Selbst ein Premierminister veröffentlicht: „Ich kann ihnen nicht genug danken. Ich verdanke ihnen mein Leben“, sagte Johnson in einer knappen Mitteilung nach seiner Entlassung aus dem Krankenhaus.

Das tut gut, wenn wir bedenken, dass vor kurzem noch Hilfspersonal angegriffen und beleidigt wurde.

Schön, dass zumindest im Moment  wieder etwas mehr Dankbarkeit in den Vordergrund rückt.
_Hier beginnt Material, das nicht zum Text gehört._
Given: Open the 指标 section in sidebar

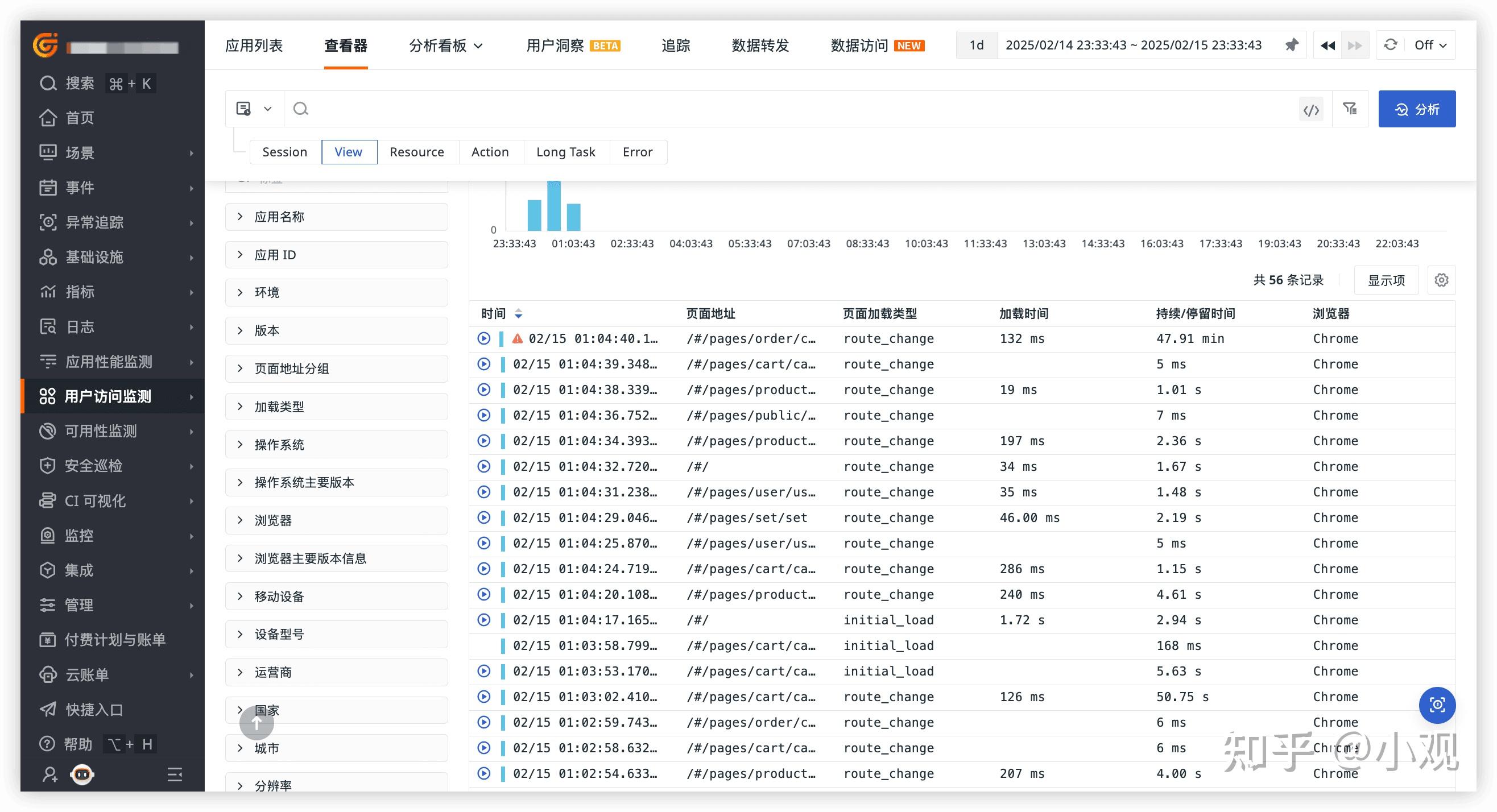Looking at the screenshot, I should click(81, 292).
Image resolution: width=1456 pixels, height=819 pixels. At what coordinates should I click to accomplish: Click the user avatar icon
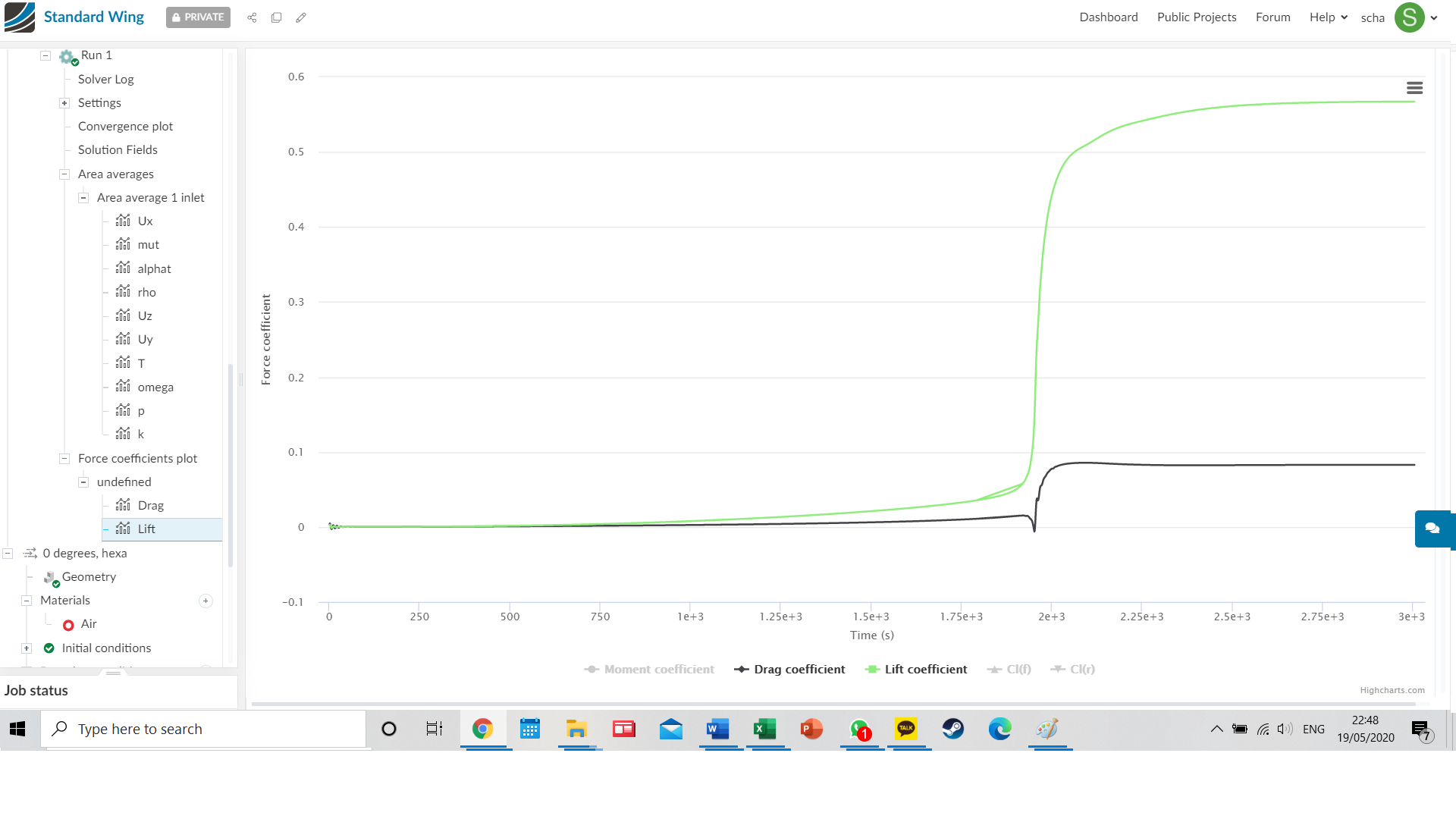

In Lukas-Evangelium finden wir im Kapitel 17:

…13 und erhoben ihre Stimme und sprachen: Jesu, lieber Meister, erbarme dich unser! 14 Und da er sie sah, sprach er zu ihnen: Gehet hin und zeiget euch den Priestern! Und es geschah, da sie hingingen, wurden sie rein. 15 Einer aber unter ihnen, da er sah, dass er geheilt war, kehrte um und pries Gott mit lauter Stimme…

Also ist der Dank auch zu den damaligen  Zeiten etwas Außergewöhnliches gewesen. Von zehnen bedankt sich nur einer.

Gebannt schauen wir in diesen Tagen auf die Statistiken: Wie viele sind neu infizierte, gestorbene oder geheilte waren es gestern? Ja, es werden Menschen geheilt. Auch wenn wir diese Heilung unserem Gesundheitssystem zuschreiben, sollten wir dankbar sein für jeden geheilten und Gott dafür preisen.

Aber wir sollten in unseren Gebeten auch nicht den Dank und die Fürbitte für all die vielen Menschen vergessen, die sich aufopferungsvoll den Alten und Kranken zuwenden. Sie sind ein besonderer Schatz in unserer Gesellschaft. Jetzt nimmt man es wieder wahr. Danken ist wieder in!

Sicherlich hat die Krise jedem von uns einen Strich durch persönliche Planungen gemacht.

Meine Großmutter erzählte früher bei jeder Gelegenheit folgende Geschichte:

In der Schule wird die Vergangenheitsform durchgenommen. Der Lehrer bittet die Schüler, den Satz: „Der Mensch denkt und Gott lenkt“ in die Vergangenheitsform zu bringen. Großes Schweigen. Doch dann meldet sich zögerlich einer aus den hinteren Reihen und der Lehrer nimmt ihn dran: „Der Mensch dachte und Gott lachte“.  Sicherlich nicht das was der Lehrer erwartete, aber eine große Wahrheit, die wir augenblicklich tagtäglich zu spüren bekommen.

Hieran muss ich oft denken, wenn ich sehe und erfahre, wie unsere Planungen aktuell durchkreuzt werden.

Trotzdem oder gerade deshalb:

Danke Vater im Himmel, dass du uns unsere Grenzen so schonungslos aufzeigst. Wie oft habe wir vergessen unsere Anliegen mit dir abzustimmen und sind unseren Weg nach unseren Vorstellungen gegangen. Gib uns die Erkenntnis, dass du das letzte Wort bei unseren Planungen hast. Und gib, dass die Dankbarkeit, unseren Mitmenschen gegenüber, aber auch zu dir wieder in unserem Leben einen höheren Stellenwert – nicht nur in Krisenzeiten – einnimmt. Amen.